§ **THE DATA**:
________________________________________

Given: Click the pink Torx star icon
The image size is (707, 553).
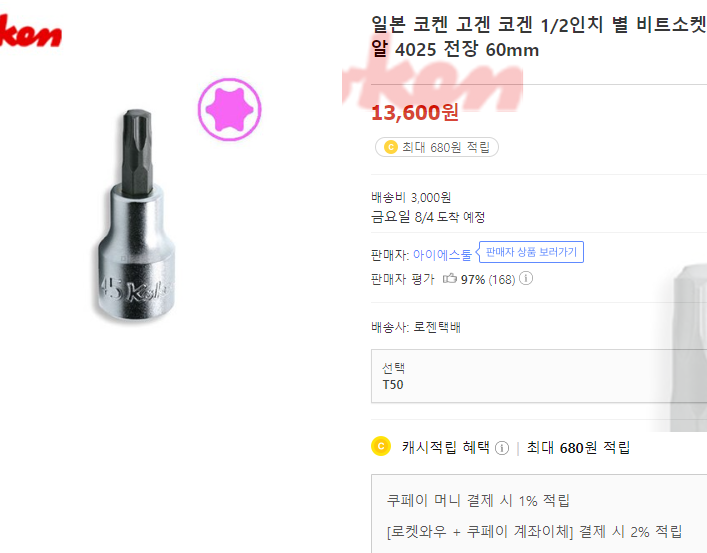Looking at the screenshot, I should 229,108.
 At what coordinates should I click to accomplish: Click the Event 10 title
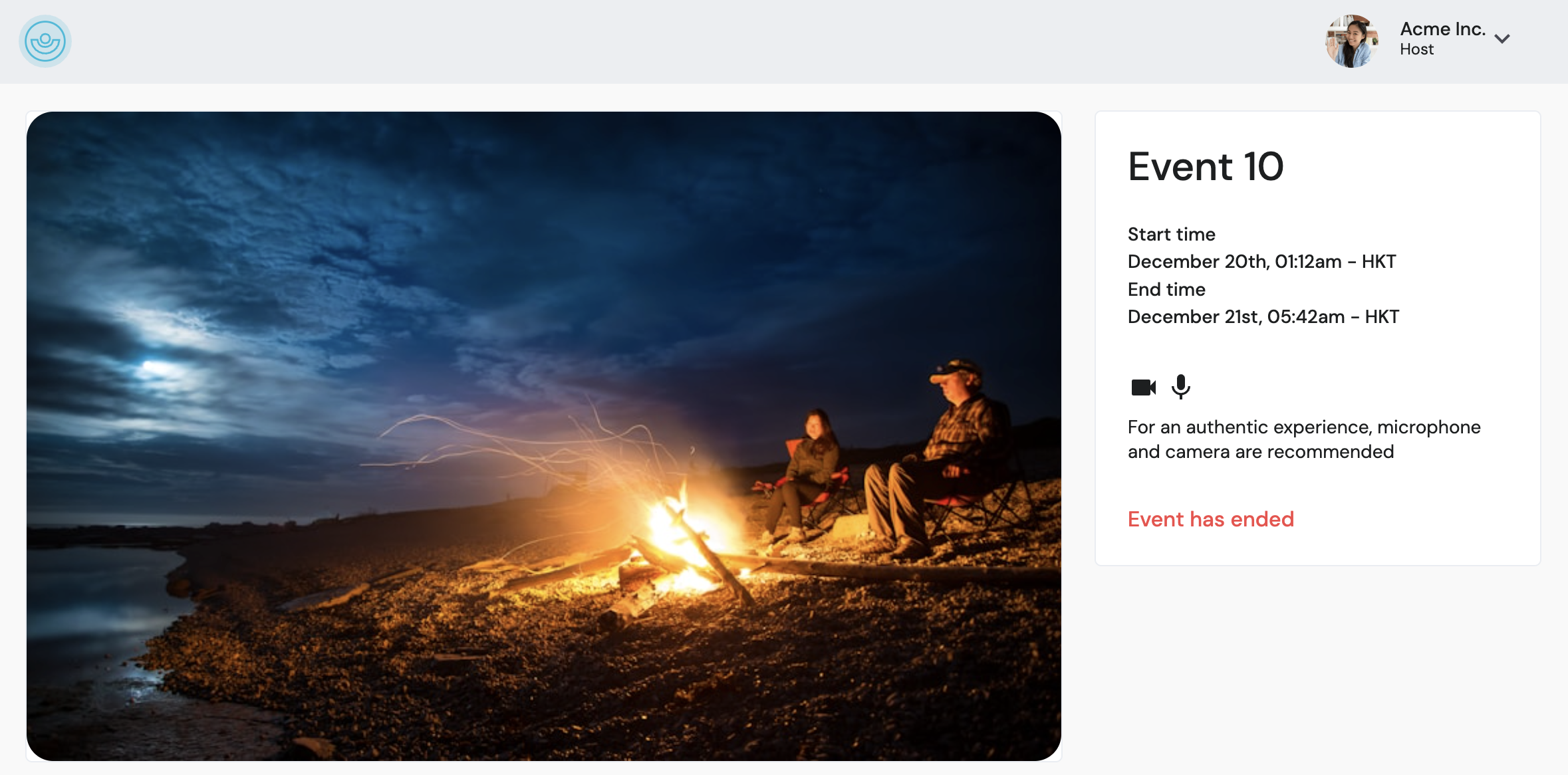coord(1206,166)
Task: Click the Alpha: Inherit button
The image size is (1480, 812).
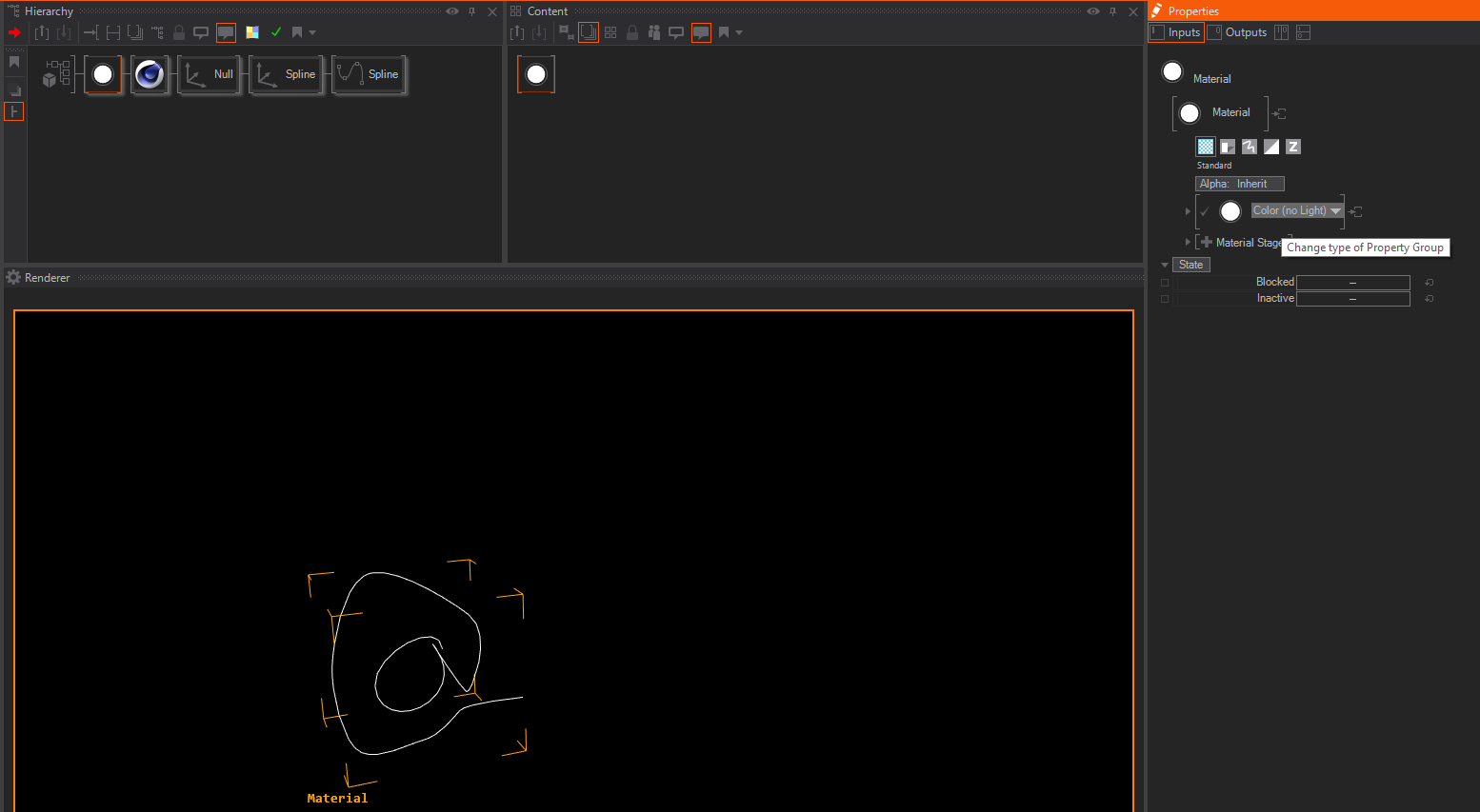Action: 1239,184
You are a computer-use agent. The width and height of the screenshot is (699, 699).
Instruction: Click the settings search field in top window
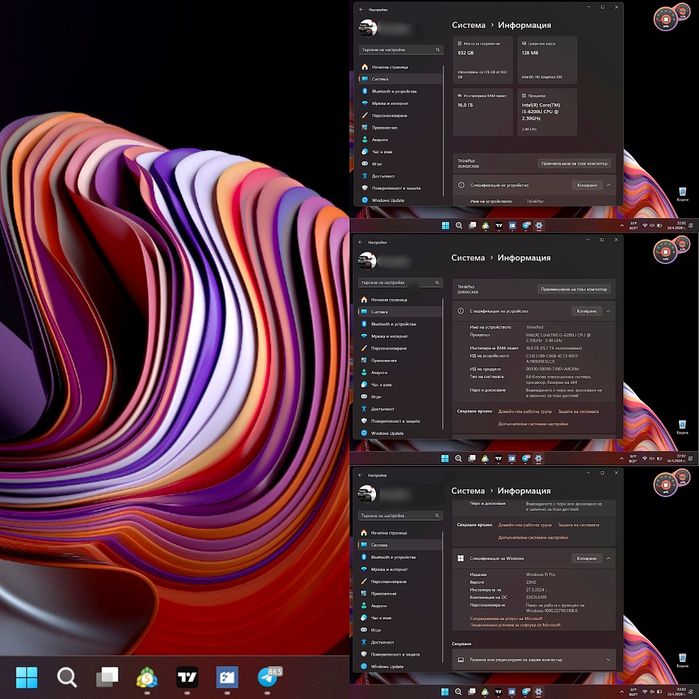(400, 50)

________________________________________

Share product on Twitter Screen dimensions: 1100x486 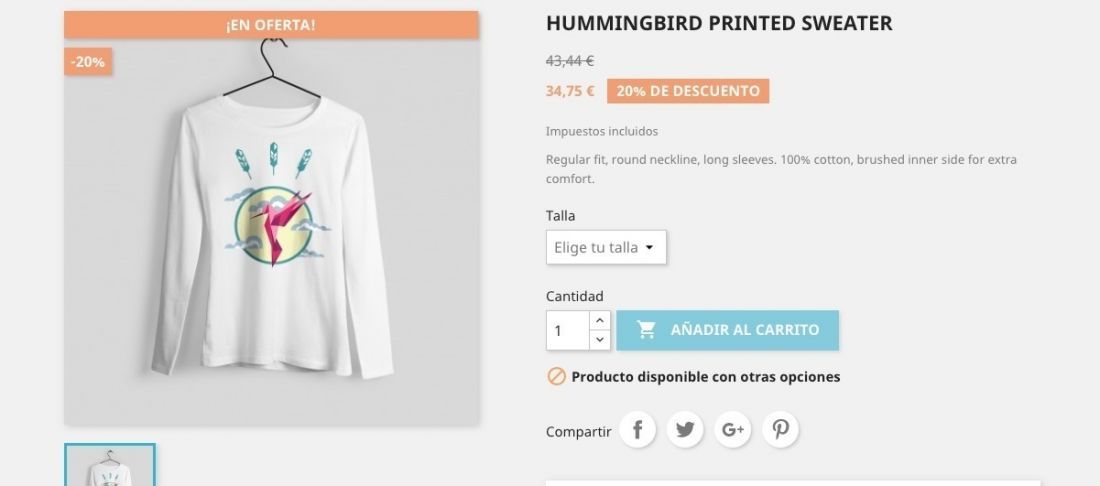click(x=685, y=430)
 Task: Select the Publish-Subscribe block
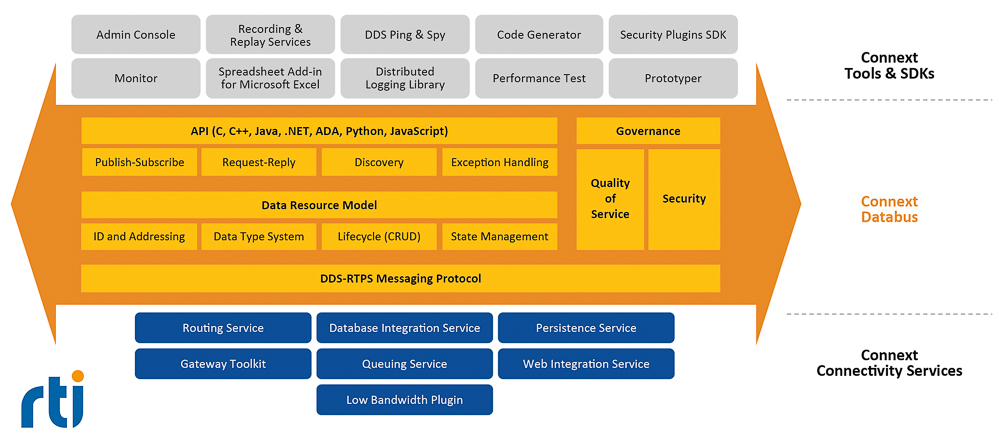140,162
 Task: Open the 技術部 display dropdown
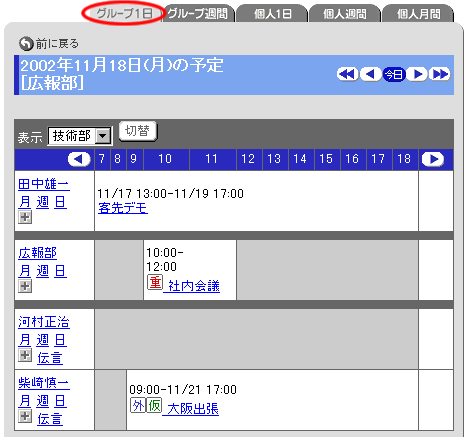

________________________________________

Above are records with pictures. Reproduce exactly only the lines from the line with "Task: Select the Publish-Subscribe block" through the line with "Task: Open the 技術部 display dropdown", both ends included, and leave the pictures out.

§ **RESULT OF THE EXERCISE**:
 Task: Select the Publish-Subscribe block
140,162
 Task: Open the 技術部 display dropdown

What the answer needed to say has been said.